Eugenio Raúl Zaffaroni (born 1940, in Buenos Aires) is a former Argentine politician and judge. He served as a member of the Supreme Court of Argentina from 2003 until 2015, when he resigned due to age restrictions to hold the position. He subsequently served in the Inter-American Court of Human Rights from 2016 to 2022.

== Academic career ==
Zaffaroni holds a Ph.D. in Law and Social Sciences from Universidad Nacional del Litoral, awarded in 1964. He is Professor and Chair of the Department of Criminal Law at the Universidad de Buenos Aires. He serves as President of the Advisory Committee of the Instituto de Políticas Públicas (Public Policy Institute) and Vice President of the Scientific Committee of the International Association of Penal Law. He has been awarded OEA and Max Planck Stiftung fellowships and won the Stockholm Prize in Criminology in 2009. He holds honorary degrees from universities in Latin America, Spain, and Italy.

== Legal career ==
Zaffaroni served two decades on the Federal Penal Court of Buenos Aires City, from 1975 to 1990. Then he was the General Director of the Instituto Latinoamericano de Prevención del Delito, a branch of the United Nations. He represented the Front for a Country in Solidarity in the assembly that drew up the 1994 reform of the Argentine Constitution. He was a member of the Buenos Aires Chamber of Representatives in 1997, and Director of the National Institute Against Discrimination during 2000-2001.

Zaffaroni has been called a garantista, meaning a holder of a certain type of criminal law abolitionist position.

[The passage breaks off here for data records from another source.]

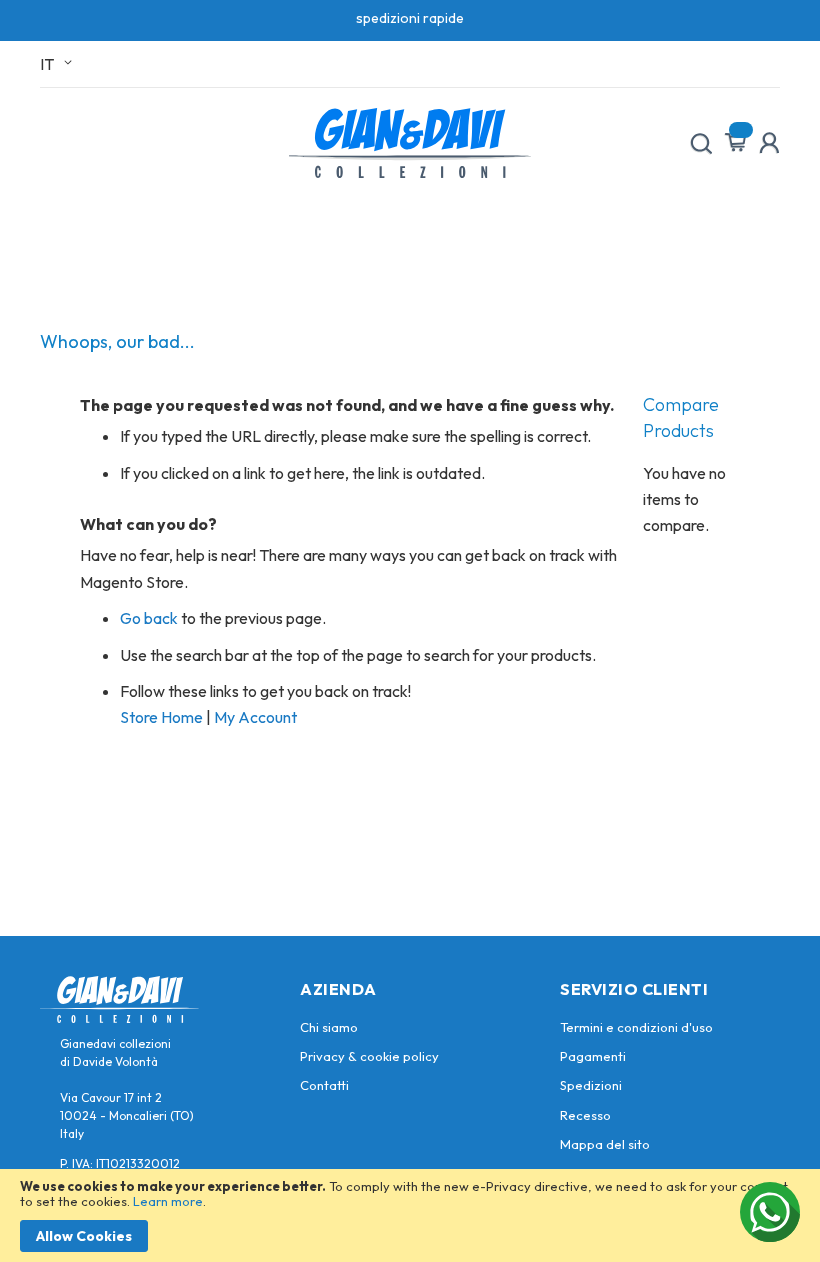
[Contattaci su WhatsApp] (770, 1212)
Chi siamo (329, 1027)
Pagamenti (593, 1056)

He was criticized because of his former open abolitionism (easily recognizable in his 1989 book En busca de las penas perdidas), from which he later distanced himself and now he identifies with what he calls "reductive functionalism," that is an extreme form of criminal minimalism tending to abolitionism. He endorses what he names "agnostic theory of punishment," implying no theory is sufficient to justify the existence of prisons. He is close to critical criminology and has criticized the war on drugs.

In 1993, Zaffaroni was elected to the 1994 Constitutional Assembly for the Frepaso party. In 1997, he was elected as deputy in the City of Buenos Aires for the Frepaso party. In 2000, he was assigned by then President Fernando de la Rua as intervenor of the National Institute Against Discrimination, Xenophobia and Racism (INADI). In 2003, he was nominated to the Argentine Supreme Court by President Nestor Kirchner.

== Writings ==
Zaffaroni has drafted penal legislation for Argentina (1991), Costa Rica (1991), and Ecuador (1992). He has written 25 books, including Manual de Derecho Penal, Tratado de Derecho Penal in five volumes, En busca de las penas perdidas and Estructuras judiciales. He co-authored Derecho Penal: General with Alejandro Slokar and Alejandro Alagia. He has published extensively in scholarly journals.

He is a member of the Crimes Against Humanity Initiative Advisory Council, a project of the Whitney R. Harris World Law Institute at Washington University School of Law in St. Louis to establish the world’s first treaty on the prevention and punishment of crimes against humanity.

==Controversies==
A NGO called "La Alameda" brought a lawsuit against Zaffaroni on the basis of him having 6 apartments where prostitution was illegally practiced. He consistently denied all charges, and the trial was closed with no consequences to the judge.

He expressed his feelings about Mauricio Macri administration on several occasions and wished "it come to an end as soon as possible."

==Bibliography==
- MARTINS JÚNIOR, Fernando Nogueira. Penalistica Marginalia: Considerações sobre os fundamentos sociológico- políticos da dogmática de Eugênio Raul Zaffaroni in Revista do CAAP, n. 1, v. XVII, Belo Horizonte, 2012, pp. 79–90.